Berdasarkan catatan, hanya ada 10 KUB yang sudah terdaftar secara resmi melakukan kegiatan penangkapan benur untuk dilakukan budidaya.
“Sampai Juli 2022 ini, kami hanya mencatat 10 KUB yang sudah mendafatarkan secara resmi untuk menangkap benur di pesisir laut Tulungagung. Kalau untuk jumlah nelayan benur yang ilegal kami masih belum bisa melakukan pencatatan,” ujarnya.
Dedy menduga bahwa dengan minimnya nelayan benur mendaftar secara resmi di Tulungagung. Maka masih banyak nelayan benur yang ilegal beroperasi di pesisir laut Tulungagung. Pasalnya, jika jumlah anggota setiap KUB itu berikisar 10 nelayan, maka saat ini masih ada 100 nelayan penangkap benur. Padahal jumlah itu masih sebagian kecil saja.
Menurutanya, memang masih banyak nelayan benur yang belum terdaftar secara resmi. Hal itu terlihat dari alat penangkap benur yang tersebar di Pantai Popoh, Sine, Sidem, Klatak Brumbun, Gerangan hingga Pantai Brumbun. Mereka yang tidak terdaftar otomatis menjadi nelayan penangkap benur ilegal di Tulungagung.
“Bahkan beberapa waktu lalu, Polda Jatim juga telah menangkap salah satu nelayan benur asal Tulunaggung sedang melakukan upaya penyelundupan benur,” paparnya.
Menurut Dedy, padahal berbagai upaya telah dilakukan kepada nelayan benur untuk mendaftarkan secara resmi. Namun, tampaknya sampai saat ini kesadaran tersebut masih sangat rendah. Padahal untuk mendaftar secara resmi di Kementerian Kelautan dan Perikanan (KKP) itu sangat mudah sekali.
“Sebenarnya persyaratanya itu mudah. Masalahnya adalah berada di kesadaran nelayan penangkap benur yang masih rendah. Memang saat ini pemerintah sudah memperbolehkan lagi, tapi nelayan penangkap benur tidak boleh menjualnya, melainkan harus dilakukan budidaya untuk dijadikan sebagai lobster,” terangnya.
Dedy mengaku bahwa memang saat ini Tulungagung masih belum memiliki tempat untuk budidaya benur.
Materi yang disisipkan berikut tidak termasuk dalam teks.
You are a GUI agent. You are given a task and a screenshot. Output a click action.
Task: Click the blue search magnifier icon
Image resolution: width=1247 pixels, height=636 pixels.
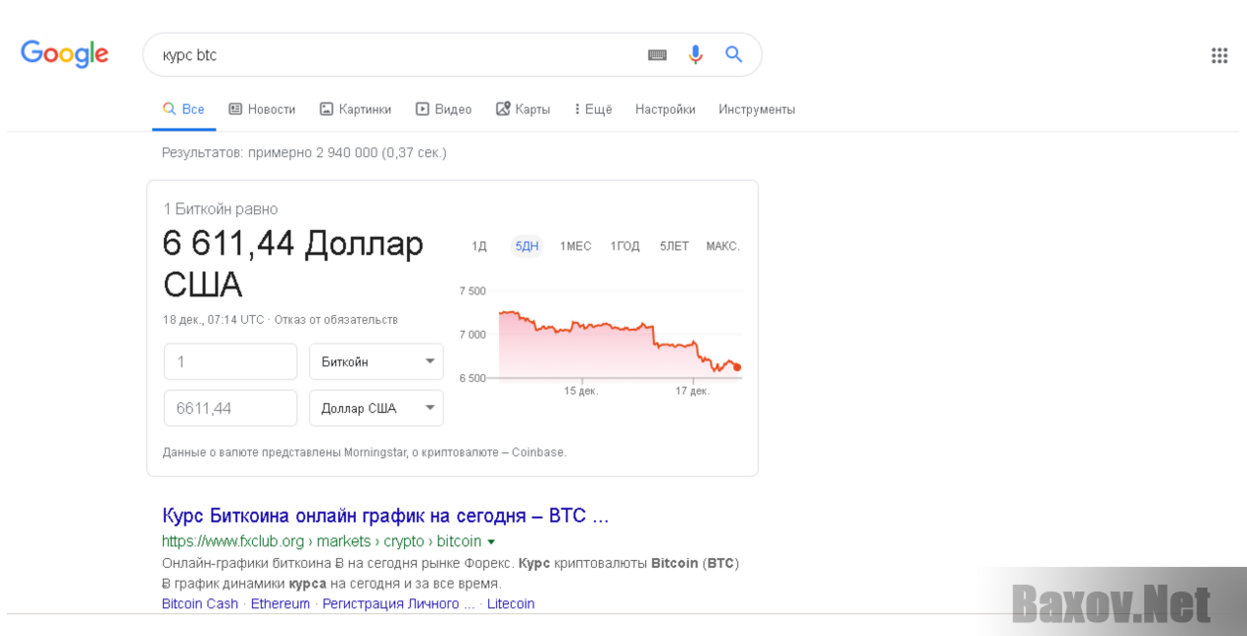(734, 55)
Namun pada fakta di lapangan, nelayan benur asal Tulungagung menjual ke pembudidaya benur yang berada di Trenggalek yang sudah terdaftar di kementerian.
“Untuk hasil tangkapannya rata-rata satu nelayan benur dalam satu bulan bisa mendapatkan sekitar 3000 ekor benur. Sedangkan untuk harganya, satu ekor benur dihargai hingga Rp 10 Ribu. Namun, akan lebih menjanjikan apabila menjual lobster, karena untuk harganya bisa mencapai ratusan ribu per ekor,” pungkasnya. (Hammam).